I wonder how much longer my neighbor has to live. The in-home care providers are now there all day every day. I think how terribly sad it is for me to observe this death not even knowing his name. I've thought about stopping in to be neighborly, but figure I'd look more like a stalker or an estate hawk than a caring pastor.

What would I say anyway?

Anyone here dying? It sure looks like it from the street.
Can I help you with your oxygen? How some more Ensure?
Have you said your last goodbyes?
Are you seeing the spirits yet?
What is it like to know you are dying?

I wonder. What stories are being lost to the world because of this death? What wisdom do we lose when he is gone? Which of his relationships will go untended? Which will be restored? Who will be my new neighbors? Will I know them any better?

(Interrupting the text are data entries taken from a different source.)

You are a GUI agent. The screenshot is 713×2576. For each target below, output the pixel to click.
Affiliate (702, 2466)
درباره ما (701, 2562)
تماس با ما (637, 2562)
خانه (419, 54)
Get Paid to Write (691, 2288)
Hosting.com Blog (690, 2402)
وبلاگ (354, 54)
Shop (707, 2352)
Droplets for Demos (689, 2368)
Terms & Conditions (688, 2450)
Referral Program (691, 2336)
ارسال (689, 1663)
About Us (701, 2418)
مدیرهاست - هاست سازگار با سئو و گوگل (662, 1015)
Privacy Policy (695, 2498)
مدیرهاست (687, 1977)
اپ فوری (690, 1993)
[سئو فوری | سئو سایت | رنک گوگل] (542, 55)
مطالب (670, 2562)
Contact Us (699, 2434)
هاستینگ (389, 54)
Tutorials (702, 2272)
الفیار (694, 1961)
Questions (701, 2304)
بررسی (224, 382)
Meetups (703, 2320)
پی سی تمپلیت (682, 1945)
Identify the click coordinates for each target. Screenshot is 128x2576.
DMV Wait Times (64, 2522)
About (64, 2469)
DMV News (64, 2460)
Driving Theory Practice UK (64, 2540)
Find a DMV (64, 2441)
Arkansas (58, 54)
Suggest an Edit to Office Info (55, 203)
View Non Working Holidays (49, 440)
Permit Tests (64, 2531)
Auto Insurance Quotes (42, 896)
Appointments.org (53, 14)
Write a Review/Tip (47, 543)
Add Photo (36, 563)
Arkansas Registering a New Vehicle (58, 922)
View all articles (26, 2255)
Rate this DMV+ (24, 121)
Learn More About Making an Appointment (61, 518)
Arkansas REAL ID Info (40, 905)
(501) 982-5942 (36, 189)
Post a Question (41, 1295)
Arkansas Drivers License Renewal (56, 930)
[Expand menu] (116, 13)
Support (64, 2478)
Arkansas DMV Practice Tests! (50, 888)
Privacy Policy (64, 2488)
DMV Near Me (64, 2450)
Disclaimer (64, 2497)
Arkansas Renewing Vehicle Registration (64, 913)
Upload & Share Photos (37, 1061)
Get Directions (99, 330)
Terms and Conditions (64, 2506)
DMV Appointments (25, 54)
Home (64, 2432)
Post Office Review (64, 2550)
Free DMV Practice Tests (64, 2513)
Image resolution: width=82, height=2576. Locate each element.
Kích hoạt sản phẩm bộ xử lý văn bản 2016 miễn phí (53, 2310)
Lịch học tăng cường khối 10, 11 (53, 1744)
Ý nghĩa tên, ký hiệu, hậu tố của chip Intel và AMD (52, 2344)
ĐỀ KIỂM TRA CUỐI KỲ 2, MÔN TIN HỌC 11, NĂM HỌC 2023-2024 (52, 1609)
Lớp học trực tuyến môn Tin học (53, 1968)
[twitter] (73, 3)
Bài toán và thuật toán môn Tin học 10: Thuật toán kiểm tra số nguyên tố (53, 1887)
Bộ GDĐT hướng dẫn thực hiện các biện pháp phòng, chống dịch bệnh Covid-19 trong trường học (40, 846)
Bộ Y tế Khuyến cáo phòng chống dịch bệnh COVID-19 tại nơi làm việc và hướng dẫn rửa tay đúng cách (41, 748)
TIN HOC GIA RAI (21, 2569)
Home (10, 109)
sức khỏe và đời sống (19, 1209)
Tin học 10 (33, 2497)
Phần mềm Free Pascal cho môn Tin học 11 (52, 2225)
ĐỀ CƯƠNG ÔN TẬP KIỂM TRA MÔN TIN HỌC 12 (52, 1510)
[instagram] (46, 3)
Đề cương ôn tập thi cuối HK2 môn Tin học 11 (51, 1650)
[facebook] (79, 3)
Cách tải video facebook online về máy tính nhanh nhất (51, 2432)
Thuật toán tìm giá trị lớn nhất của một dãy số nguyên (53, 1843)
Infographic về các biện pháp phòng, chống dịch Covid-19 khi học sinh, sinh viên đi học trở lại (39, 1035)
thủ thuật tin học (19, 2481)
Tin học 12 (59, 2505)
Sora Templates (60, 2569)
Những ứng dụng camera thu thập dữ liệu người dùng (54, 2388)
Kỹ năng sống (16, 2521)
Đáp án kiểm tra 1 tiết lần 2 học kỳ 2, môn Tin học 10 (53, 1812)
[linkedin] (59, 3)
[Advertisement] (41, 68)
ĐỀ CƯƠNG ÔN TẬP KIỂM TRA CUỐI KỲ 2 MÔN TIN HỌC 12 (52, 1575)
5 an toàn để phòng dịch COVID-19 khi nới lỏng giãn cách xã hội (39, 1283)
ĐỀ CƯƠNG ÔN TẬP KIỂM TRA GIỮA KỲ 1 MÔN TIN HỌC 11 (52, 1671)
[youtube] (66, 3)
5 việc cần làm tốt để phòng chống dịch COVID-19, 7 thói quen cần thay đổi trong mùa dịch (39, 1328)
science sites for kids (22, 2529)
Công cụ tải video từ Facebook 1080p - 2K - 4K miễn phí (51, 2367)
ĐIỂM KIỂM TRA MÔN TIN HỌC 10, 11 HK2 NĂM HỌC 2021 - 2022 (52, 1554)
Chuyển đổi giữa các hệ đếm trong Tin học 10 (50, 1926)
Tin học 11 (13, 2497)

So it is, the ebb and flow of life laps at this man's front door, ready to flood the house and drown the life within. At just the right moment his light will be gone and he will leave, exiting the house - first in spirit, and then later, feet first in a body bag. I wonder if he knows this?

I suppose the real truth of this has little to do with whether or not he knows he's dying a slow death. The real truth lies in whether or not I know that I am dying a slow death.

Morbid thoughts, I know. Enough to make me want to really live. Very, very slowly.